*Given problem*
Copy out the items below, replacing each instance of "icon" with "symbol" and keeping everything else unchanged.

*Records shown*
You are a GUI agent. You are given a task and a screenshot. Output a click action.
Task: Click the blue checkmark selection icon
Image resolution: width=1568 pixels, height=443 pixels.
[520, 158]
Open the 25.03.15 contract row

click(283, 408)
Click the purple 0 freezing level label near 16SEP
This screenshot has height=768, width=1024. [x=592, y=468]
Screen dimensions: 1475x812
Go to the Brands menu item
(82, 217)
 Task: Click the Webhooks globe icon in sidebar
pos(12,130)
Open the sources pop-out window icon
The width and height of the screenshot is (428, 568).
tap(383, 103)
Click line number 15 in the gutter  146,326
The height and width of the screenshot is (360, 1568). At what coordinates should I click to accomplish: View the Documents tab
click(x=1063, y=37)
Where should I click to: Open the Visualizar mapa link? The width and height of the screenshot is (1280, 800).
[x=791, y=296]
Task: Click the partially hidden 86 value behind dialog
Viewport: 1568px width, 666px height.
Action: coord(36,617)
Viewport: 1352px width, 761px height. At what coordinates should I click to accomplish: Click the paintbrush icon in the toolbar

*Written response*
You are a GUI agent. You are given a task and a screenshot. Output a click action.
Task: Click the blue checkmark selection symbol
Image resolution: width=1568 pixels, height=443 pixels.
[520, 158]
Open the 25.03.15 contract row

click(283, 408)
Click the purple 0 freezing level label near 16SEP
This screenshot has height=768, width=1024. [x=592, y=468]
Screen dimensions: 1475x812
Go to the Brands menu item
(82, 217)
 Task: Click the Webhooks globe symbol in sidebar
pos(12,130)
Open the sources pop-out window symbol
The width and height of the screenshot is (428, 568).
tap(383, 103)
Click line number 15 in the gutter  146,326
The height and width of the screenshot is (360, 1568). At what coordinates should I click to accomplish: View the Documents tab
click(x=1063, y=37)
Where should I click to: Open the Visualizar mapa link? The width and height of the screenshot is (1280, 800).
[x=791, y=296]
Task: Click the partially hidden 86 value behind dialog
Viewport: 1568px width, 666px height.
Action: coord(36,617)
Viewport: 1352px width, 761px height. At what coordinates should I click to accomplish: Click the paintbrush symbol in the toolbar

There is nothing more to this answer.